Gostei do “quero morar em Mucugê”. É legal quando conversamos com pessoas que nasceram e criaram no local, passou pela decadência dos ciclos do diamante, da sempre viva e do café e agora o apogeu e possivelmente o turismo chegando devagar.
também faço parte da historia desse local e vendi alguns terrenos e casas no intuito de povoar nossa cidade, que chegou a ter menos de 300 habitantes, hoje 3.800 na sede.
Ailton, é sério! Eu realmente “quero morar em Mucugê“! rs
Sei que o tópico é antigo, mas é uma excelente visão dessa cidade tão acolhedora. Infelizmente muitos leigos ainda acham que a Bahia se resume em praia, sol e axé…
Taí a Chapada para provar, que pra quem tá disposto, que os encantos naturais são muito maiores e melhores!

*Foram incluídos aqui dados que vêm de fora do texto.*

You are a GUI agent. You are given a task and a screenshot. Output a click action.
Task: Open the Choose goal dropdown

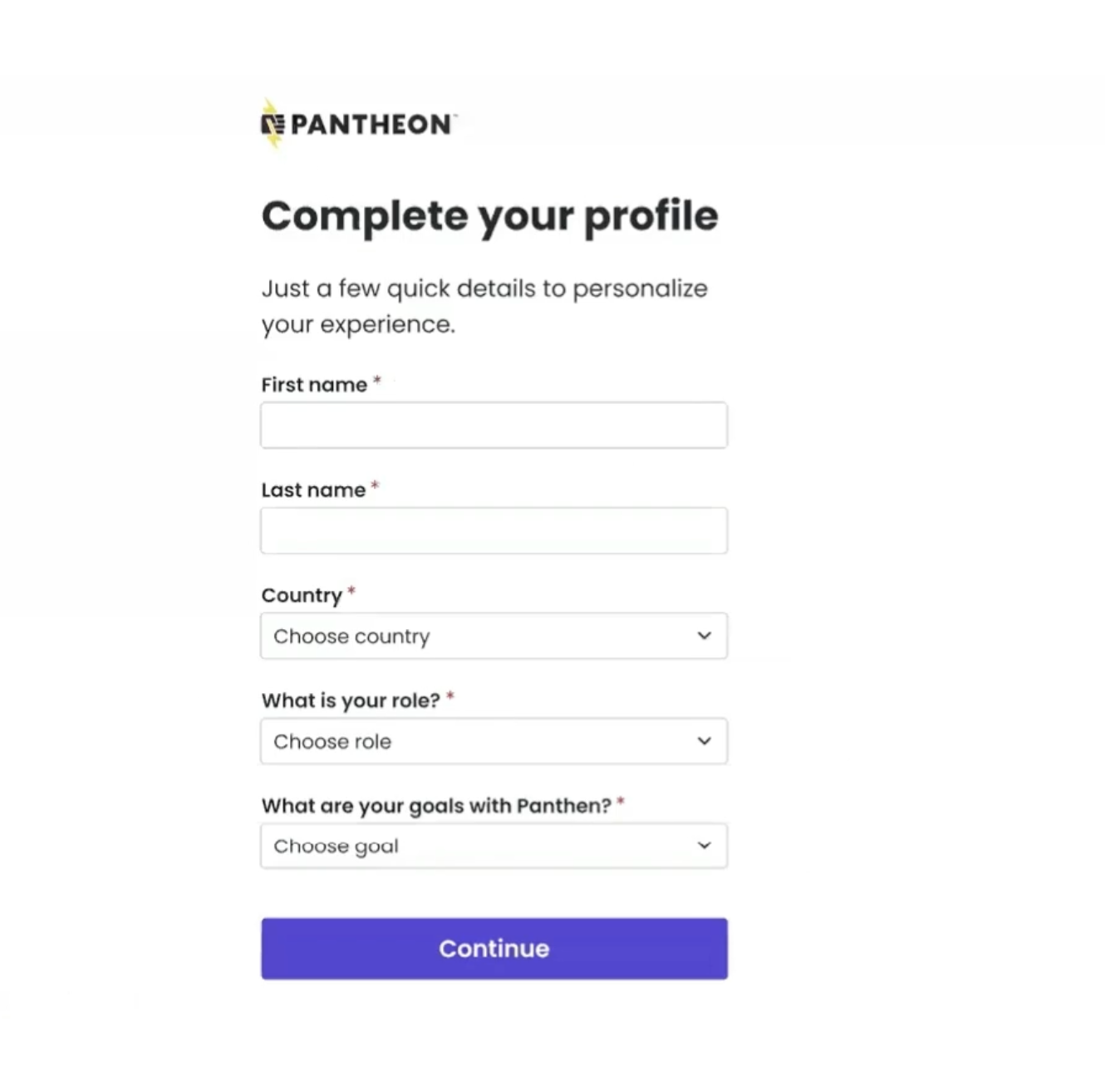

Tem Bahia pra todos os gostos e estilos, Rê! 🙂
Tiago, estou na pegada de ir para Lençois no mes que vem, sem lenço e sem documento…vc acha que Mucugê é mais legal? Basicamente, vou ter que redescobrir minha pessoa já que sou da àrea de publicidade e do mercado financeiro… Penso mais em ir para servir de tradutor de inglês para turistas gringos mesmos, já que meu inglês é nativo… Na sua opinião? é mais barato de se viver em Mucugê? a possibilidade de uma vida mais leve tb? ET´s e Ovnis, à parte…? ;D obrigadão, abraço e até daqui um mês!!